ページ抜粋 >>

----------------------------------------

酸化ホウ素の原料としては、無水ホウ酸(B2O3)、無水ホウ砂(Na2B4O7)等が挙げられる。
【0033】
酸化亜鉛の原料としては、主に酸化亜鉛(ZnO)が用いられる。
【0034】
酸化ナトリウムの原料としてはソーダ灰(Na2CO3)、水酸化ナトリウム(NaOH)、硫酸ナトリウム(Na2SO4)、硝酸ナトリウム(Na2NO3)等を用いることができる。
【0035】
酸化リチウムの原料としては炭酸リチウム(Li2CO3)、水酸化リチウム(LiOH)、硫酸リチウム(Li2SO4)、硝酸リチウム(Li2NO3)等を用いることができる。
【0036】
次に任意成分の原料として、酸化カルシウムの原料としては、炭酸カルシウム(CaCO3)、水酸化カルシウム{Ca(OH)2}、硫酸カルシウム(CaSO4)、硝酸カルシウム(CaNO3)等を用いることができる。
【0037】
酸化マグネシウムの原料としては、炭酸マグネシウム(MgCO3)、水酸化マグネシウム{Mg(OH)2}が一般に用いられるが、硫酸マグネシウム(CaSO4)、硝酸マグネシウム(MgNO3)等を清澄作用を目的として添加しても構わない。
【0038】
上記の原料は、各成分毎に1種類のみを用いても複数種類混合して用いても良い。

----------------------------------------

出題内容 1 >> ページ抜粋で原料が示されている酸化物はどれですか。すべて挙げてください。
出題内容 2 >> 酸化物の原料を述べたページ抜粋を、最後の文の後から書き継いでください。

資料抜粋 >>

----------------------------------------

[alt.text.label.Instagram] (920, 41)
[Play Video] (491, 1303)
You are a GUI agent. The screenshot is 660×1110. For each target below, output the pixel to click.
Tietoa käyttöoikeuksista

----------------------------------------

解答 1 >> 酸化ホウ素、酸化亜鉛、酸化ナトリウム、酸化リチウム、酸化カルシウム、酸化マグネシウム

解答 2 >>
【0039】
上記各原料は、最終的に得られるガラス組成を勘案して予め計算によりその使用量を決定して混合される。混合方法は、各原料が均一に分散する方法であれば特に限定されず、V型混合機、ボールミル等の公知の混合機を用いて行うことが出来る。また、上記混合物の溶融方法は特に限定されないが、混合物をるつぼに充填し、電気炉を用いて加熱溶融すればよい。溶融条件は、原料混合物の全てが溶融し、成分の昇華等が起こらない条件であれば特に限定されないが、一般的には約1300℃に加熱すればよい。溶融後の冷却条件も特に限定されず、空気中で徐冷または水中で急冷することにより行うことが出来る。
【0040】
このようにして得られたガラスの熱膨張係数は、一般に6.0×10−6 /℃以下と低く(即ち、コアセラミックスと同程度の熱膨張係数を有し)、また、一般的なセラミックスコアの歪点以下の温度で焼成出来るため、陶材として使用したときにコアを変形させずにしかも亀裂や剥離を起こさずに焼き付けることができる。このため、上記ガラスは、フルセラミックス歯冠用陶材として好適に使用できる。
【0041】
なお、フルセラミックス歯冠用陶材とは、セラミックス製のコアを用いてそのほとんど全てがセラミックス材料で構成される歯冠の製造に用いられる陶材を意味し、前出のメタルボンドポーセレンとはその使用形態が異なるものである。
【0042】
前記ガラスの中でもその熱膨張係数が6.0×10−6 /℃以下のガラスは、プレス成形が良好なコア材として前記したディオプサイド系セラミックスからなるコアに対して使用しても剥離やクラックが発生し難いという特徴を有する。
【0043】
ガラスの熱膨張係数は、任意成分を含めてその組成によって変化するため、熱膨張係数6.0×10−6 /℃となるようなガラス組成を一義的に特定することは難しいが、前記組成範囲内の種々のガラスについてその組成と熱膨張係数との関係を調べておくことにより、熱膨張係数6.0×10−6 /℃となるようなガラス組成を知ることが出来る。
【0044】
上記方法により得られたガラスは、一般に粉砕、分級し、粒度の調整された粉末とされ、必要に応じて顔料、及び酸化剤等を添加して本発明の歯科用陶材とされる。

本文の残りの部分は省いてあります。